Set down only the lines from the one containing "You are a GUI" through the final line of the entries below, exactly as they stand, with no pictures.

********

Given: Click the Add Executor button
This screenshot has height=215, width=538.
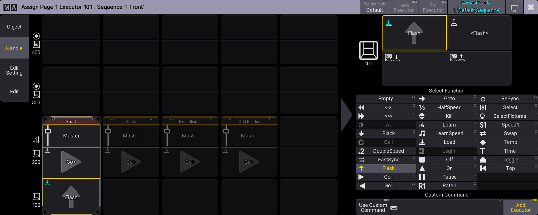Looking at the screenshot, I should 520,208.
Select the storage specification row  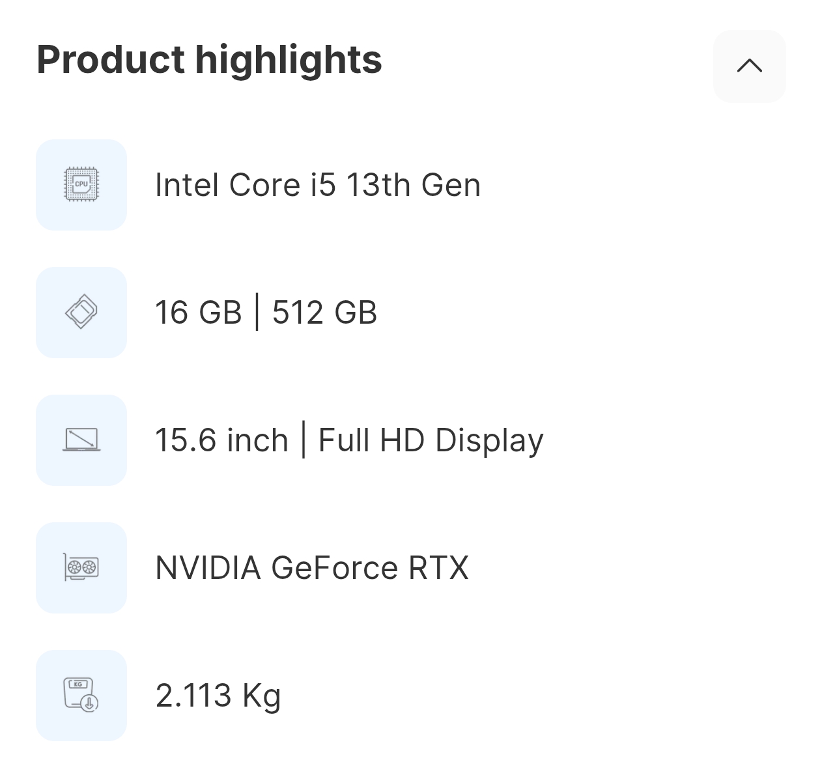click(x=266, y=313)
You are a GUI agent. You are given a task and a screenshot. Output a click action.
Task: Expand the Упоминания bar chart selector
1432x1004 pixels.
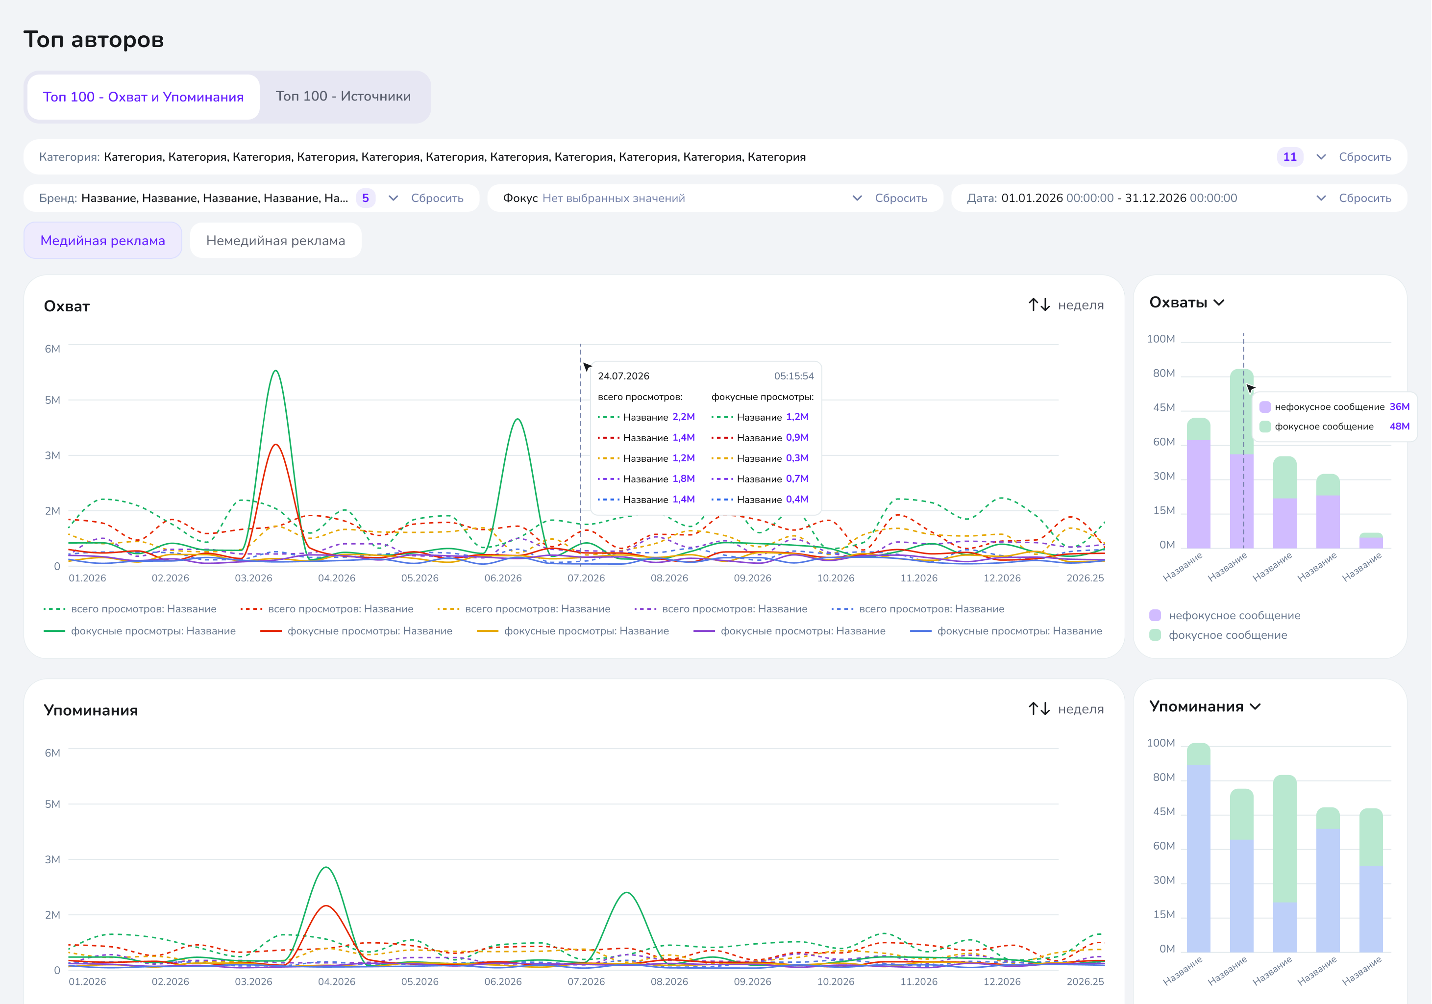(x=1255, y=707)
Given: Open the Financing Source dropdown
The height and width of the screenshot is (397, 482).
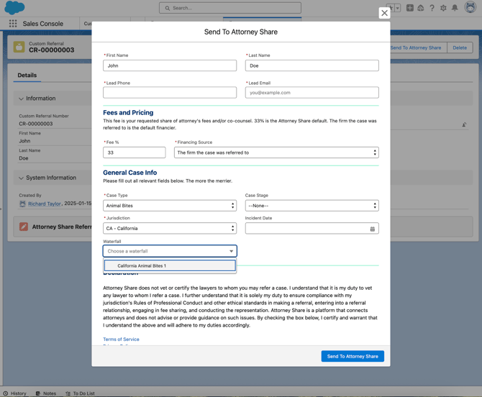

********

▶ **OUTPUT BELOW**
You are a GUI agent. You are given a task and a screenshot. Output a click action.
Task: Expand the Упоминания bar chart selector
1432x1004 pixels.
(x=1255, y=707)
Given: Open the Financing Source dropdown
The height and width of the screenshot is (397, 482).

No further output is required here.